***** PROVIDED RECORDS

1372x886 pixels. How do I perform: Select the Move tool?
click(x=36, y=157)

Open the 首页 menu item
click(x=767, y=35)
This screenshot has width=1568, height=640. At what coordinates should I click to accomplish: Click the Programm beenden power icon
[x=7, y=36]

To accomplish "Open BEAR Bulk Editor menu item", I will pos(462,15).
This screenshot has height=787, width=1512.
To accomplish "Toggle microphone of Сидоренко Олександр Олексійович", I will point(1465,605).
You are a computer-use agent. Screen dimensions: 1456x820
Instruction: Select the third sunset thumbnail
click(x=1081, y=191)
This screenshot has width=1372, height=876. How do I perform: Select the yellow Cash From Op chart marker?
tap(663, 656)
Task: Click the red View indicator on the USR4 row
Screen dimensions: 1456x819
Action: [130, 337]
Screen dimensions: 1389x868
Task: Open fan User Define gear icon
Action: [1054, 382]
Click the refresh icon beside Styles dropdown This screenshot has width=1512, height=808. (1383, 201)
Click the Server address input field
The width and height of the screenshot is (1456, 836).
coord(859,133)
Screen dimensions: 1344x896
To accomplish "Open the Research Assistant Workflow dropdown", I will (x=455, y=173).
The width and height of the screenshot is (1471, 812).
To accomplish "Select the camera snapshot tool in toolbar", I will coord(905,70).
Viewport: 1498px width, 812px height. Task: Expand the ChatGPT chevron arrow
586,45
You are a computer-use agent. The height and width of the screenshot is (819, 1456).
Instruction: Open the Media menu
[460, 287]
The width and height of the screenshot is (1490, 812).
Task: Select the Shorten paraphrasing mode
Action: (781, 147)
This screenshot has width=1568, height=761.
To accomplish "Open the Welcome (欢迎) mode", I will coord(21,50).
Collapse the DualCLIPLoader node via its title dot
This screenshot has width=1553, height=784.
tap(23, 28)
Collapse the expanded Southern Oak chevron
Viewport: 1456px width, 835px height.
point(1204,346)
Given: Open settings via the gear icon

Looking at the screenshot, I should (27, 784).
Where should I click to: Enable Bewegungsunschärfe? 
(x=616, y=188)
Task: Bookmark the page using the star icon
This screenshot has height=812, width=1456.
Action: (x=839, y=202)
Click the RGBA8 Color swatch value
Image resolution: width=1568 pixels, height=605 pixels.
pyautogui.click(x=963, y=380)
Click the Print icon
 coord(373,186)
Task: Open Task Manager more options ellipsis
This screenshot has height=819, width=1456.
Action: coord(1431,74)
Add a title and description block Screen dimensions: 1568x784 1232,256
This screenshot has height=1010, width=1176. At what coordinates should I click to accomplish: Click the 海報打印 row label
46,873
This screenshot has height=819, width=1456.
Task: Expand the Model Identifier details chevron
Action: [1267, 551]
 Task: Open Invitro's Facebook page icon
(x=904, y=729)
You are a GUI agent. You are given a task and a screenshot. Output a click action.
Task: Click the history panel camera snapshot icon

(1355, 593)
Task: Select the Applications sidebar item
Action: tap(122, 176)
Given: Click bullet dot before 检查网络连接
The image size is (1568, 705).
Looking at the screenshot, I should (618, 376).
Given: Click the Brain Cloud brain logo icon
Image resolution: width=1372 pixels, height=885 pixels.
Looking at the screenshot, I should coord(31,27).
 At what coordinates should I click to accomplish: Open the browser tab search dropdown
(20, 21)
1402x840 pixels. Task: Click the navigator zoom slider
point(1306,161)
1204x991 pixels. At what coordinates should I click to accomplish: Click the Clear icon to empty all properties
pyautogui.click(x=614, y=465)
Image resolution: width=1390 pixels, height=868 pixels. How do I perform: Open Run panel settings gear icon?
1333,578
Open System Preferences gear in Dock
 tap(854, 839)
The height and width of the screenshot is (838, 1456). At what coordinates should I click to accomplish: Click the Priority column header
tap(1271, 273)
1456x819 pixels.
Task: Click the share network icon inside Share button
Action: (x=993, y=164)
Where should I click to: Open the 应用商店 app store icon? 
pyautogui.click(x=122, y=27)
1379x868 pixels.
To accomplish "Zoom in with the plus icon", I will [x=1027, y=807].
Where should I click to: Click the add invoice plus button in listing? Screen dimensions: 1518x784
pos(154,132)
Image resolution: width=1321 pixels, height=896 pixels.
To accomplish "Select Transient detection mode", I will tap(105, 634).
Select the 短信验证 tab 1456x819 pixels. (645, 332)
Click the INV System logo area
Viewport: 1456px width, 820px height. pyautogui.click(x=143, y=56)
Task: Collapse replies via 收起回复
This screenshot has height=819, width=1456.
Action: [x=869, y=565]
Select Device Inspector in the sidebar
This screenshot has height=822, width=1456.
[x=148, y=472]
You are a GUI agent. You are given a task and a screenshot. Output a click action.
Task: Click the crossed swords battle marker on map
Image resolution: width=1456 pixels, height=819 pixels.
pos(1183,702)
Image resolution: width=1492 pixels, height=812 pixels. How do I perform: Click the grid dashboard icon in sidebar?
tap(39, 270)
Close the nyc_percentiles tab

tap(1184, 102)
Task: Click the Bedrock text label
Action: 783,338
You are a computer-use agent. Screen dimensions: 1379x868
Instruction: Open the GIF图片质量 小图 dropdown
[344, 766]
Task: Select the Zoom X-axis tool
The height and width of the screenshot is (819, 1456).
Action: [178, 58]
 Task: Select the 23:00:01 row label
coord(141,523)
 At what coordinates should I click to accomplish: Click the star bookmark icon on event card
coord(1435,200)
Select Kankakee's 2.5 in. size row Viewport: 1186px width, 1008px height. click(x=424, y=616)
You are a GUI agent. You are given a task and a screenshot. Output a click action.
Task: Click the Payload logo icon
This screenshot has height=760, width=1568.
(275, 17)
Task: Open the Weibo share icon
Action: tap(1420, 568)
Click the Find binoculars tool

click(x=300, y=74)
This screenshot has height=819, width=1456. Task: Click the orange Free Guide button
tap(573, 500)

**********

◆ **WHAT TO WORK ON**
Write out exactly the lines that fall from the line with "Task: Bookmark the page using the star icon" to the line with "Task: Open Task Manager more options ellipsis" in the records above, keeping both ends.

◆ **SOLUTION TO THIS EXERCISE**
Task: Bookmark the page using the star icon
This screenshot has height=812, width=1456.
Action: (x=839, y=202)
Click the RGBA8 Color swatch value
Image resolution: width=1568 pixels, height=605 pixels.
pyautogui.click(x=963, y=380)
Click the Print icon
 coord(373,186)
Task: Open Task Manager more options ellipsis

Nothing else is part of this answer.